Bio: Arun Venkatraman is a founding engineer at Aurora, the company delivering self-driving technology safely, quickly, and broadly. Arun completed his PhD, Training Strategies for Time Series: Learning for Prediction, Filtering, and Reinforcement Learning, at the Robotics Institute at Carnegie Mellon University co-advised by Dr. Drew Bagnell and Dr. Martial Hebert. During his time at CMU and NREC, Arun worked on a variety of robotics applications and received a best paper award at Robotics Science and Systems 2015 for work on autonomy assisted teleoperation via a brain-computer interface. At Aurora, Arun leads the Motion Planning Behavior Planning team, bringing together the best in machine learning with the best practices in robotics development to develop the Aurora Driver.
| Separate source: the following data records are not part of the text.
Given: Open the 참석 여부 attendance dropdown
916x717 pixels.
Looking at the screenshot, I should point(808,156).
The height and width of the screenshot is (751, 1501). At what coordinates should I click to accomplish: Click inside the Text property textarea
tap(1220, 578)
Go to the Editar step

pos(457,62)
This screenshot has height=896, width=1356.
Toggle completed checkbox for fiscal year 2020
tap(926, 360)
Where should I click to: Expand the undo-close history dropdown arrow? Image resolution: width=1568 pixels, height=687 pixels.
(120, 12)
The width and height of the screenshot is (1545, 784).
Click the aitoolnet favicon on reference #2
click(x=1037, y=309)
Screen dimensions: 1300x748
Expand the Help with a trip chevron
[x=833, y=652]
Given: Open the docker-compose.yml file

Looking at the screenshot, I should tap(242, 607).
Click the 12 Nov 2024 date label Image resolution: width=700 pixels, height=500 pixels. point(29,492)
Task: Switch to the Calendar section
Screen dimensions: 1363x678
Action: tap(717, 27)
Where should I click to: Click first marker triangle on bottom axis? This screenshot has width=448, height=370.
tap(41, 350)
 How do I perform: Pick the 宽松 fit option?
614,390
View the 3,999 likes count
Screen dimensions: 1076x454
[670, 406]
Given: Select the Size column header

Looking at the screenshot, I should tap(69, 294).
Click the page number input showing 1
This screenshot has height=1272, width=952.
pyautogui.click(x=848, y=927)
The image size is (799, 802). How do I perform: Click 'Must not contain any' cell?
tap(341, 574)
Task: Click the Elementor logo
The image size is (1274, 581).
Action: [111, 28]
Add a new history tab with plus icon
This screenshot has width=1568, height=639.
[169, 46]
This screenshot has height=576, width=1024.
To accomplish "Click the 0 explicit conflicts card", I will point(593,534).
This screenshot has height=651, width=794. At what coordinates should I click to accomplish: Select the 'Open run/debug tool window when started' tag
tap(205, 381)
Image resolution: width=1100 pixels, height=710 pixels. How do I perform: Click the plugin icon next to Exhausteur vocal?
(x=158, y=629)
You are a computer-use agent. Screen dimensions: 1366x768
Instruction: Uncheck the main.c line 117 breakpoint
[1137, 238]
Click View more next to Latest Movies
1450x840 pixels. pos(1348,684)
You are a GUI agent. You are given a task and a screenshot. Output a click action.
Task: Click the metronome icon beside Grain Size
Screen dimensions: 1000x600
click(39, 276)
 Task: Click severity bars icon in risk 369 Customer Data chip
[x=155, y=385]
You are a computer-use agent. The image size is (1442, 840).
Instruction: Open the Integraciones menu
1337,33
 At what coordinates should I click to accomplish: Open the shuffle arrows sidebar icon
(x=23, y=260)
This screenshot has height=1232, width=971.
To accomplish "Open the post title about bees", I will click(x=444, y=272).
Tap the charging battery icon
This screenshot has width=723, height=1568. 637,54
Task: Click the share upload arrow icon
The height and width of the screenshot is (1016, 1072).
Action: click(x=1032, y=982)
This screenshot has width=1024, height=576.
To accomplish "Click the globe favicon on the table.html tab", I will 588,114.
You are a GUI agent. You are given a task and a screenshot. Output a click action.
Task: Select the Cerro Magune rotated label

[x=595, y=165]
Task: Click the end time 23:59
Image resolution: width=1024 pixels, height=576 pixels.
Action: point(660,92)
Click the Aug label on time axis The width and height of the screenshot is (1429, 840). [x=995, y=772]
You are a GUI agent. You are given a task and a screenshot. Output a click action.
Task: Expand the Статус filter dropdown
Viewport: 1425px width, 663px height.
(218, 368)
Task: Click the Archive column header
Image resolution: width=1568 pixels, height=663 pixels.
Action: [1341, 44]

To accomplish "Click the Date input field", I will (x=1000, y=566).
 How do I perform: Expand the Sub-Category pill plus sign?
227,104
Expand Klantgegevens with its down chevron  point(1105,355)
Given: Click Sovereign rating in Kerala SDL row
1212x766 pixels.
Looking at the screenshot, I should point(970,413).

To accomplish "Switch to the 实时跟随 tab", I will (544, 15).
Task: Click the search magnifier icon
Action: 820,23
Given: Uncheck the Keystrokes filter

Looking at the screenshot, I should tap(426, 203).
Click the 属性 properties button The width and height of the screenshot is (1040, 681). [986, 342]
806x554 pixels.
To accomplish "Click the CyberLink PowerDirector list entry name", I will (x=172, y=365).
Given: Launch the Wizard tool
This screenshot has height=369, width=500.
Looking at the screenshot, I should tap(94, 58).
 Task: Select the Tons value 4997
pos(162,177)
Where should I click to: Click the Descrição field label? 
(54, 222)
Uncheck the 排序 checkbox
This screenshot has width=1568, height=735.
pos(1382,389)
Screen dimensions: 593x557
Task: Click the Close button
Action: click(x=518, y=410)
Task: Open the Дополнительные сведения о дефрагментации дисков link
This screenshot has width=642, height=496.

Persistence priors aid 3D detection with past traversals

Speaker: Kilian Q. Weinberger

While in operation, autonomous vehicles collect LiDAR data, which is typically discarded immediately after its use for object detection and subsequent actions. In this talk, we propose to utilize this data for future traversals of the same route (by the same or other vehicles). By comparing the point clouds across multiple traversals, we generate a persistence prior over the local scene, indicating if a local region is part of an object that is stationary over time. This prior information can be computed and queried very efficiently (in parallel) for each LiDAR point on demand, and a self-driving car traversing this route can use it as a scene prior for the detector. More importantly, persistence prior is compatible with most modern 3D detection architectures --- as an extra input channel --- and can be incorporated easily on-the-fly by a detector trained with such information. I will also discuss Ithaca-365, a new dataset we have been collecting for facilitating this research.

Bio: Kilian Weinberger is an Associate Professor in the Department of Computer Science at Cornell University. He received his Ph.D. from the University of Pennsylvania in Machine Learning under the supervision of Lawrence Saul and his undergraduate degree in Mathematics and Computing from the University of Oxford. During his career he has won several best paper awards at ICML (2004), CVPR (2004, 2017), AISTATS (2005) and KDD (2014, runner-up award). In 2011 he was awarded the Outstanding AAAI Senior Program Chair Award and in 2012 he received an NSF CAREER award. He was elected co-Program Chair for ICML 2016 and for AAAI 2018. In 2016 he was the recipient of the Daniel M Lazar '29 Excellence in Teaching Award. Kilian Weinberger's research focuses on Machine Learning and its applications. In particular, he focuses on learning under resource constraints, metric learning, Gaussian Processes, computer vision and deep learning. Before joining Cornell University, he was an Associate Professor at Washington University in St. Louis and before that he worked as a research scientist at Yahoo!